Everyone’s aspiring to something, it’s exhausting . . .
A flurry of tiny birds comes to the tree outside, in gray rain
as I begin another day, hating the things I hate about myself

A woman is mythologizing the body of her lover in poem after poem & it bores me . . .
Death is the only interesting subject but we should all shut up about it . . .

Now the birds swirl up from the tree, the view out the window partially blocked
by my TV . . . .The TV detectives are solving gruesome crimes, the TV diplomats are trying
to hold someone accountable and failing . . .

The rain implacably falling . . . like volleys of English arrows in the battle of Agincourt
or little vitreous bombs from the clouds . . . plummeting toward miniature cities

Another cloud drops its load and heads out to sea . . . Tiny people cower on the beach
so their houses can’t collapse and crush them . . . So many things can crush
a life, & countries like to show them all off . . .

It’s too easy to say this, you’re thinking, and I agree . . . I have always been too easy . . .
I hate watching people die on TV . . . It makes me cry like a drunken little bitch . . .
& I’m no one’s target audience for a Lamborghini . . .

I stamp my foot and say “ENOUGH!” to drown the sound of tiny bones
cracking underneath me, as another log is put on the fire and everything burns . . .

Shame

Once in a duck blind, standing up, after paddling a rented canoe through salt marshes,
once against a telephone pole outside a bar, against a bathroom wall inside a different bar,

once on the stairs because the bedroom was too far, more than once in a bedroom
or on blankets laid on a rug before a fire, or under stars trembling like wet dogs

but they burned, shedding sparks on the humans below.

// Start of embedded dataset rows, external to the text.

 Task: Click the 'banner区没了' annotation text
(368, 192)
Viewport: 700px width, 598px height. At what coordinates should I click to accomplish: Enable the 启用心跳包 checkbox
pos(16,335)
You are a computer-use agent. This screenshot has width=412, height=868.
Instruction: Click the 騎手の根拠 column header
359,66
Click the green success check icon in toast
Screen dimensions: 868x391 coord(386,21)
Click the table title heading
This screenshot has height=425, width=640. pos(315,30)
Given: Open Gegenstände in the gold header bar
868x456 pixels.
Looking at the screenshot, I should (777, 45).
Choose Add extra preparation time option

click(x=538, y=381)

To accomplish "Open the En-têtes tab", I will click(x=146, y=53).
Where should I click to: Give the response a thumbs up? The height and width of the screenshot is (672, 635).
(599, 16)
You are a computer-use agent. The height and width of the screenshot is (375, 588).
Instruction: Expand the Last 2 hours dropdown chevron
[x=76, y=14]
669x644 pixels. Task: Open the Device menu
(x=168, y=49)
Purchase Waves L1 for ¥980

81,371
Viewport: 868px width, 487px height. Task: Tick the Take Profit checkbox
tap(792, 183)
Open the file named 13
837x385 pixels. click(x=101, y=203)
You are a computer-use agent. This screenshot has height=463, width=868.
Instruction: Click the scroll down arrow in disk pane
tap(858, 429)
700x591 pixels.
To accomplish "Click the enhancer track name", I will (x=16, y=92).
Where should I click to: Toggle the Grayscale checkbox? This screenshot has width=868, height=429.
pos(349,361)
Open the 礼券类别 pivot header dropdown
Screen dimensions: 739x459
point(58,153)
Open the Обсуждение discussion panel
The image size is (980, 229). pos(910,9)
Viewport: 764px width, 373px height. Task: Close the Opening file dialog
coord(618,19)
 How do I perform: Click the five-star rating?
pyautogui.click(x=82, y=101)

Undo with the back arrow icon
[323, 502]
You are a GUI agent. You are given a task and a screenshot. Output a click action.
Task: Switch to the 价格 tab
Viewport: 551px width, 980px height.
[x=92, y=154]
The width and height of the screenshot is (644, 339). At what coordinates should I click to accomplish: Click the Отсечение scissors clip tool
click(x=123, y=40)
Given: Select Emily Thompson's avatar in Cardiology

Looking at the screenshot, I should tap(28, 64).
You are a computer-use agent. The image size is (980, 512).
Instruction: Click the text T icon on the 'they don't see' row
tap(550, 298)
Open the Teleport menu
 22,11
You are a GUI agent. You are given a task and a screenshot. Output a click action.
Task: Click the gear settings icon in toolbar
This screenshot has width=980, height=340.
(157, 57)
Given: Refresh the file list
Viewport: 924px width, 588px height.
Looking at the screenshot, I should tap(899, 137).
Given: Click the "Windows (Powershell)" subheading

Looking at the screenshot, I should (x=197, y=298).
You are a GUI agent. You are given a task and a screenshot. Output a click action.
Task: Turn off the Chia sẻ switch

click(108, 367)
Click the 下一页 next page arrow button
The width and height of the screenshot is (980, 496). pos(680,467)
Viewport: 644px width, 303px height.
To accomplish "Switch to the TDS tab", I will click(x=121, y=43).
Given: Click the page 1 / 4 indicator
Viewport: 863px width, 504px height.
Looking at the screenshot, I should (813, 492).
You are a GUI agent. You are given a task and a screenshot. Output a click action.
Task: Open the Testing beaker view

Once in a field,
bare-assed and tormented by mosquitoes. Once near a guard shack

outside a stadium, caught in the act and shamed by the guard, the act made shameful,
the simple, animal act girls were warned against until it was everything we wanted,

to be dragged down into the dangerous core of it, green apple, wrinkled pit
of the ripe peach—bella fica, the Italians say, and in Women in Love Rupert opens a fig

with his thumbs to take it in one bite, leaning toward Gudrun to say the fig
is a very secretive fruit. In cars, in vans, sometimes with one foot jammed

against a steering wheel, head against a door handle. Sprawled on a kitchen floor
or table, once in a tent after floating down a river in an old innertube

high on new love and psilocybin. Sometimes drunk, sometimes on acid
or Ecstasy, sometimes ecstatic, sometimes crushed by grief or longing,

the way I was, the way so many of us were, this is not a confession, or a litany,
don’t bless us, priest, we haven’t sinned, we’re not sorry, we asked for it

and it was given. The guard’s face when he found us was furious with hate and disgust,
he made me feel small, and dirty, it took me years to feel pity for him, but finally, I did.